Would I knew the villain," in a passage that echoes Emilia's words
to Othello. What villain plagues Leontes?
- Why might Paulina claim in
2.2 that "the office becomes a woman best," referring to the task
of telling the King that Hermione is innocent and has delivered a baby girl?
How might Paulina possess the power to change Leontes’ mind?
- Paulina’s insistence
on showing Leontes his daughter leads him to call her a "mankind witch."
In what similar ways does Leontes chastise Paulina and Antigonus in 2.3?
- How does Paulina appeal to her
husband to defy Leontes?
- How does Hermione defend herself
against Leontes' claims in the trial scene of 3.2?
- Leontes realizes his wrongdoing
fairly quickly, exclaiming "Apollo's angry, and the heavens themselves
do strike at my injustice," when he sees Hermione suffering after hearing
about the death of her son (3.2 143-4).
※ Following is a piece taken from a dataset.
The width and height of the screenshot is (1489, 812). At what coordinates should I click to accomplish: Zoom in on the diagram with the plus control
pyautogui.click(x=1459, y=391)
Why then, might the play lapse sixteen
years before restoring the kingdom to its "natural" order?
- Why does the Old Shepherd
identify the gold next to Perdita as "fairy gold?" How does this
understanding of prophecy distinguish the characther of both the Old Shepherd
and the Bohemia he lives in? How does this opinion of prophecy connect to
the play as a whole?
- How do Polixenes' concerns
about Florizel’s love for Perdita echo the paternal concerns of Leontes
in the first half of the play?
- How does Autolycus' role reflect
a transition from tragedy to comedy in the middle of the play?
- How does Florizel's disguise
as Doricles reflect/exhibit the social corcerns about class status that
permeate the relationships of The Winter's Tale? What class tensions are exposed in the play.
- The Norton headnotes describe
Perdita's life in Bohemia as consciously rustic and primitive. Why might
Shakespeare create such a world?
- In 4.4, the disguised
Polixenes debates ideas about nature and art with Perdita. Based on their
social positions, why might they approach these topics from different
directions?
- How does the play restore or
maintain hierarchical class distinctions in Act 4?
- Why might Polixenes direct
his wrath at the Old Shepherd when he discovers his son's plans to marry
Perdita? How does the Old Shepherd react to Perdita's knowledge that Doricles
is the Prince, and how are these responses connected to the ongoing concerns
of paternal authority in the play?
- What tensions still exist at
the play's close? Sean McEvoy's chapter on "Understanding Romance" is an important aspect of our reading and study, and he addresses a good range of issues about the 'genre' and this play. Here is one of his closing comments: "At the end of The Winter's Tale there is a sense of wasted years . . . . [one feels] that a better world has been glimpsed in these plays [including The Tempest], even if palpably not achieved" (Shakespeare: The Basics, second ed. 255).